(Beginning of EXERCISE MATERIAL)
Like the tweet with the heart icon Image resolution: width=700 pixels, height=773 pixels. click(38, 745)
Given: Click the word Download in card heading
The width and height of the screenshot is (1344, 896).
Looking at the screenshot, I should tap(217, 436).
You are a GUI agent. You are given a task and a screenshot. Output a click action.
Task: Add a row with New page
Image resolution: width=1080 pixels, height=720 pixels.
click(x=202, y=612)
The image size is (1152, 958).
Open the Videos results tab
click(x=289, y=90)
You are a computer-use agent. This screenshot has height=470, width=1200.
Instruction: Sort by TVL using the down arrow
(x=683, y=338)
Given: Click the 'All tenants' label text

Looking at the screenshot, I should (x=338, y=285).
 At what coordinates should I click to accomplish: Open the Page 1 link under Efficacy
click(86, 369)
(End of EXERCISE MATERIAL)
Each line above that contains the string "with" should be copied.

▸ **PROBLEM SOLUTION**:
Like the tweet with the heart icon Image resolution: width=700 pixels, height=773 pixels. click(38, 745)
Task: Add a row with New page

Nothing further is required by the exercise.